▶ [Task to carry out]: Write the rows below as a JSON list of strings with one string per line, and leave out blank lines.

▶ [Records provided]:
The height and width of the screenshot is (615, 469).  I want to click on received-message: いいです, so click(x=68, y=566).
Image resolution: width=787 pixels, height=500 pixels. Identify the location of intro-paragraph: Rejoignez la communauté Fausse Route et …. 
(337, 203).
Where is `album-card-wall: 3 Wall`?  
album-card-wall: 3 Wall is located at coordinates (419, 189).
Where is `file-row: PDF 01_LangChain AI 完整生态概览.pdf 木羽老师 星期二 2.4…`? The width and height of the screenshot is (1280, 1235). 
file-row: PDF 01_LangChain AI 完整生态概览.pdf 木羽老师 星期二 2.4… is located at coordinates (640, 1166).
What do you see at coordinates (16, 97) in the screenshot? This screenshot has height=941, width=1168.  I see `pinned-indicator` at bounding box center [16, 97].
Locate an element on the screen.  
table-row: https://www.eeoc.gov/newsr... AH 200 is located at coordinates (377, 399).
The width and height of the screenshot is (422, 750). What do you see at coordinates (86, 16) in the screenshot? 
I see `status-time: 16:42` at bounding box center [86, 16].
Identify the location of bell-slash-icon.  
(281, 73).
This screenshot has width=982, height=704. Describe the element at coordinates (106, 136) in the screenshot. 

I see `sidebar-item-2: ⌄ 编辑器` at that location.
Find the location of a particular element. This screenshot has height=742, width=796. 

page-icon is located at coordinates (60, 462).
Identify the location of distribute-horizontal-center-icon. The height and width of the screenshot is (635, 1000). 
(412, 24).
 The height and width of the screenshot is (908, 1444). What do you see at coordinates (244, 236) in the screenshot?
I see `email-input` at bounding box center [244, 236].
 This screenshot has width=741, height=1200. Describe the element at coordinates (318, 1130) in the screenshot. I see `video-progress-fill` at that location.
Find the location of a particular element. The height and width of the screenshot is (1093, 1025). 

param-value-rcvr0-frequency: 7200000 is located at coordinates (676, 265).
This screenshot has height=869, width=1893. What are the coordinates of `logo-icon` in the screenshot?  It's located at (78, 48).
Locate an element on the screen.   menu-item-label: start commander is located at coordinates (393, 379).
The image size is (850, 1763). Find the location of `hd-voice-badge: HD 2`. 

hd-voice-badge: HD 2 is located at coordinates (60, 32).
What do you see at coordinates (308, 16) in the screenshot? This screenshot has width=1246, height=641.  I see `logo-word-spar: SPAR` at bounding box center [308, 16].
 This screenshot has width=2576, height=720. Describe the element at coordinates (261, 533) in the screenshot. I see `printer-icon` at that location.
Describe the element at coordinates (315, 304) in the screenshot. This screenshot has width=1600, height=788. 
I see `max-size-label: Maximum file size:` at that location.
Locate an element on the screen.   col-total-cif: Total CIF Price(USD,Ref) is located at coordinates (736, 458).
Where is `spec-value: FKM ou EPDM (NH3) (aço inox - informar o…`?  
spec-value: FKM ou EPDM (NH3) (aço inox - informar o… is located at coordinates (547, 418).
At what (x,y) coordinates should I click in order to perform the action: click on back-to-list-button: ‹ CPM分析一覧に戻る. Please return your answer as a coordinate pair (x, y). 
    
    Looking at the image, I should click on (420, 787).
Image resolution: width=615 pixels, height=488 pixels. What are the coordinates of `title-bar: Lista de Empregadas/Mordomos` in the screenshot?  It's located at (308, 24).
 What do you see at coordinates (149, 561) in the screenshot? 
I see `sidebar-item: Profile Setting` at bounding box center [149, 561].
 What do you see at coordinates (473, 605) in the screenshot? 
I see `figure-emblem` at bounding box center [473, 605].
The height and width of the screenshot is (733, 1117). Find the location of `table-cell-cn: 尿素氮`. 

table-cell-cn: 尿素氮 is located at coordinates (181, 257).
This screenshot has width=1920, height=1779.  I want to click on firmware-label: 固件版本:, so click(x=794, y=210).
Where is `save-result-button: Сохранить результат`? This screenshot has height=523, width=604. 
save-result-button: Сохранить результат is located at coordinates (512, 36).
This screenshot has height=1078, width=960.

▶ [Written solution]:
[
  "The height and width of the screenshot is (615, 469).  I want to click on received-message: いいです, so click(x=68, y=566).",
  "Image resolution: width=787 pixels, height=500 pixels. Identify the location of intro-paragraph: Rejoignez la communauté Fausse Route et …. ",
  "(337, 203).",
  "Where is `album-card-wall: 3 Wall`?  ",
  "album-card-wall: 3 Wall is located at coordinates (419, 189).",
  "Where is `file-row: PDF 01_LangChain AI 完整生态概览.pdf 木羽老师 星期二 2.4…`? The width and height of the screenshot is (1280, 1235). ",
  "file-row: PDF 01_LangChain AI 完整生态概览.pdf 木羽老师 星期二 2.4… is located at coordinates (640, 1166).",
  "What do you see at coordinates (16, 97) in the screenshot? This screenshot has height=941, width=1168.  I see `pinned-indicator` at bounding box center [16, 97].",
  "Locate an element on the screen.  ",
  "table-row: https://www.eeoc.gov/newsr... AH 200 is located at coordinates (377, 399).",
  "The width and height of the screenshot is (422, 750). What do you see at coordinates (86, 16) in the screenshot? ",
  "I see `status-time: 16:42` at bounding box center [86, 16].",
  "Identify the location of bell-slash-icon.  ",
  "(281, 73).",
  "This screenshot has width=982, height=704. Describe the element at coordinates (106, 136) in the screenshot. ",
  "I see `sidebar-item-2: ⌄ 编辑器` at that location.",
  "Find the location of a particular element. This screenshot has height=742, width=796. ",
  "page-icon is located at coordinates (60, 462).",
  "Identify the location of distribute-horizontal-center-icon. The height and width of the screenshot is (635, 1000). ",
  "(412, 24).",
  " The height and width of the screenshot is (908, 1444). What do you see at coordinates (244, 236) in the screenshot?",
  "I see `email-input` at bounding box center [244, 236].",
  " This screenshot has width=741, height=1200. Describe the element at coordinates (318, 1130) in the screenshot. I see `video-progress-fill` at that location.",
  "Find the location of a particular element. The height and width of the screenshot is (1093, 1025). ",
  "param-value-rcvr0-frequency: 7200000 is located at coordinates (676, 265).",
  "This screenshot has height=869, width=1893. What are the coordinates of `logo-icon` in the screenshot?  It's located at (78, 48).",
  "Locate an element on the screen.   menu-item-label: start commander is located at coordinates (393, 379).",
  "The image size is (850, 1763). Find the location of `hd-voice-badge: HD 2`. ",
  "hd-voice-badge: HD 2 is located at coordinates (60, 32).",
  "What do you see at coordinates (308, 16) in the screenshot? This screenshot has width=1246, height=641.  I see `logo-word-spar: SPAR` at bounding box center [308, 16].",
  " This screenshot has width=2576, height=720. Describe the element at coordinates (261, 533) in the screenshot. I see `printer-icon` at that location.",
  "Describe the element at coordinates (315, 304) in the screenshot. This screenshot has width=1600, height=788. ",
  "I see `max-size-label: Maximum file size:` at that location.",
  "Locate an element on the screen.   col-total-cif: Total CIF Price(USD,Ref) is located at coordinates (736, 458).",
  "Where is `spec-value: FKM ou EPDM (NH3) (aço inox - informar o…`?  ",
  "spec-value: FKM ou EPDM (NH3) (aço inox - informar o… is located at coordinates (547, 418).",
  "At what (x,y) coordinates should I click in order to perform the action: click on back-to-list-button: ‹ CPM分析一覧に戻る. Please return your answer as a coordinate pair (x, y). ",
  "    Looking at the image, I should click on (420, 787).",
  "Image resolution: width=615 pixels, height=488 pixels. What are the coordinates of `title-bar: Lista de Empregadas/Mordomos` in the screenshot?  It's located at (308, 24).",
  " What do you see at coordinates (149, 561) in the screenshot? ",
  "I see `sidebar-item: Profile Setting` at bounding box center [149, 561].",
  " What do you see at coordinates (473, 605) in the screenshot? ",
  "I see `figure-emblem` at bounding box center [473, 605].",
  "The height and width of the screenshot is (733, 1117). Find the location of `table-cell-cn: 尿素氮`. ",
  "table-cell-cn: 尿素氮 is located at coordinates (181, 257).",
  "This screenshot has width=1920, height=1779.  I want to click on firmware-label: 固件版本:, so click(x=794, y=210).",
  "Where is `save-result-button: Сохранить результат`? This screenshot has height=523, width=604. ",
  "save-result-button: Сохранить результат is located at coordinates (512, 36).",
  "This screenshot has height=1078, width=960."
]